## Assigned task
Copy out the hurricane season text word for word, from "Check out meteorologist" to "a bad season.".

## Extracted text

This year's hurricane season will be here soon. The National Hurricane Center's (NHC) director, Ken Graham, shares what his team learned from 2020's record-breaking season, what changes are on the way, and how you and your family can get ready before you ever need to board up the windows.
Check out meteorologist Justin Gehrts's full interview with Ken Graham in the video player above, or view the NHC director's individual answers below.
Meteorologists expect this hurricane season to become more active than average. However, where storms end up matters – it only takes one hitting where you live to make it a bad season.
Don't wait until a storm is coming. Use the time before the season starts to know what your threats are and what you'll do if a hurricane does approach, no matter if you live on the coast or farther inland.
In both 2020 and 2005, the NHC ran out of names on its list and had to spill into the backup Greek alphabet. Unfortunately, the Greek alphabet caused confusion, which got in the way of people fully understanding the safety messages.
Social science research, including how people use information and why they make the decisions they do, is playing a bigger part in what the NHC says and does.
The "official" start of the hurricane season is June 1, but the NHC will start issuing routine tropical advisories on May 15 this year. However, changing the start of the season to that same date isn't a simple decision.
A pandemic on top of a record hurricane season obviously presented challenges. It put backup plans to the test, but they succeeded.
Graham is excited about the upgrade to the storm surge model, which should provide more accurate predictions of storm surge. Better forecasts will help with preparation and evacuation.

## Study material

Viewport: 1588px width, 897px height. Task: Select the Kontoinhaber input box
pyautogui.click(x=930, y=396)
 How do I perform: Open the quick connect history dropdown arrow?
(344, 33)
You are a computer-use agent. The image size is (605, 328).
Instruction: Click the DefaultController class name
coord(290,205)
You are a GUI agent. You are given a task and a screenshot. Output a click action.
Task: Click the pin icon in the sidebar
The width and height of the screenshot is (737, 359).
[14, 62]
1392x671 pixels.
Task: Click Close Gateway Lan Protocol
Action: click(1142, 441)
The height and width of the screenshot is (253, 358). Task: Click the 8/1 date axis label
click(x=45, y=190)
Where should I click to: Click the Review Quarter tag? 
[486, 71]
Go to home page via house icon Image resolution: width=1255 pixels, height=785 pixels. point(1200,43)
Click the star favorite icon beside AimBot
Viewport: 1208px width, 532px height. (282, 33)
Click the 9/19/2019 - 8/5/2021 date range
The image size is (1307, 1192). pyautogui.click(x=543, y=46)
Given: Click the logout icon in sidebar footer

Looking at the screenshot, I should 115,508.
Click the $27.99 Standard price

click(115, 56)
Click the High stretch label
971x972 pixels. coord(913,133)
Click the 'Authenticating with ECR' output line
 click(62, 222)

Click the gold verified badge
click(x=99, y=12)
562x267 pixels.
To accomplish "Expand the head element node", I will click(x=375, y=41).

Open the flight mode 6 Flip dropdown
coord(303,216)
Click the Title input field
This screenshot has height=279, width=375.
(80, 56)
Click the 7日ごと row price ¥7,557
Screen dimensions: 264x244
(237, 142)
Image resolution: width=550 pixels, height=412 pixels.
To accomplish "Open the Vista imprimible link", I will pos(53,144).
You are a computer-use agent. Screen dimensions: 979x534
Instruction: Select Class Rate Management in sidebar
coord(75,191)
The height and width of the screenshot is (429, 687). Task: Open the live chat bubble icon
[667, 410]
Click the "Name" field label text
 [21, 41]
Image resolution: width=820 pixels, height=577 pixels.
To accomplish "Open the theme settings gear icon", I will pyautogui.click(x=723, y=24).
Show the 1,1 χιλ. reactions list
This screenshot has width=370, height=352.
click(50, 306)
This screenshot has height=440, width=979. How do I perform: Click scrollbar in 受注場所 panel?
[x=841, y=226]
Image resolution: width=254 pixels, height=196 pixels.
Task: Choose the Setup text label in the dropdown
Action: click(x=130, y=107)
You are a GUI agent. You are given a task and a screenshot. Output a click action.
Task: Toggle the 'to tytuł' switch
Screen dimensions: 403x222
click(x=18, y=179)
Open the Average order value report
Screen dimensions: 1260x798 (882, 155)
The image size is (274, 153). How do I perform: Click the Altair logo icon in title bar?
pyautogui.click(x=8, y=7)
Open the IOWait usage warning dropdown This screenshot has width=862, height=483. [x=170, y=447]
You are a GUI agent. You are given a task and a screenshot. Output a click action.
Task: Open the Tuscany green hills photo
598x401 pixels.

## Task answer
Check out meteorologist Justin Gehrts's full interview with Ken Graham in the video player above, or view the NHC director's individual answers below.
Meteorologists expect this hurricane season to become more active than average. However, where storms end up matters – it only takes one hitting where you live to make it a bad season.